The USPS announced today a loss of over 2.8 billion dollars. Among the reasons mentioned was loss of mail volume. Is it any surprise that when the USPS levied not one, but two hefty increases on first class and bulk mailers over the past 18 months
and imposed new regulations for mailers to comply with, that mailers would cut back and/or look for alternative means of delivery... or stop mailing entirely? Hello?
When you increase costs to businesses, they cut back. Layoffs, reduced production or pass along price increases to consumers ensue. Worst case, shuttering entirely.
Raising expenses on businesses will not increase profits anywhere. The USPS must examine its business model and begin to revamp all with an eye towards reclaiming the loss of volume from DM. Renegotiate all their programs with an eye towards bringing mailers back with more cost effective mailing processes and lower postal rates.

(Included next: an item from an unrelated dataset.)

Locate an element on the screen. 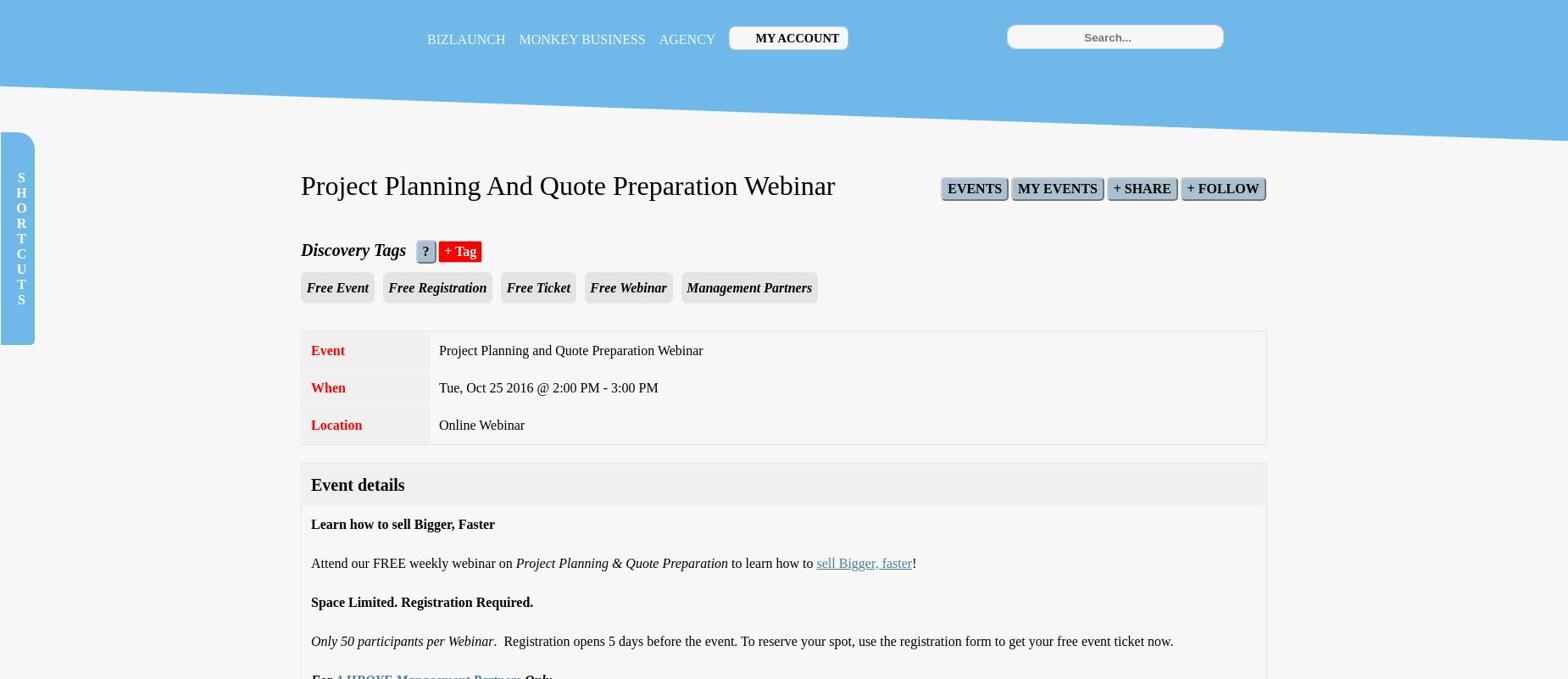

Lower your expenses, lower your rates, increase your volume, increase your profits.
Labels: postage
Thursday, September 25, 2008
9 billion fewer pieces of mail

Postmaster General John Potter seems surprised at the fact that the Post Office will see this type
of short fall. What did he expect? Raise postal rates on first class and 3rd class bulk and you expect a
business increase? Let's go
through this; more and more individuals are paying bills online. More and more people are using electronic methods to
communicate as opposed to posting letters. But I believe this is a small portion of the 9 billion shortfall. The biggest cut comes from the Post Office's best customer, direct mail. We all know what happened there.
What if the post office created various levels of delivery services. Each level would have different costs to consumers and businesses but they would be more in tune with the specific business or consumer need. Example, most businesses don't need Saturday delivery. So that's a five day delivery commercial fee. Many consumers may not need Saturday delivery either. That would be a five day consumer rate. It could go as low as three day delivery.
If they reduce their costs they could reduce their rates thus increasing business.
Certainly this needs work, but it's a thought.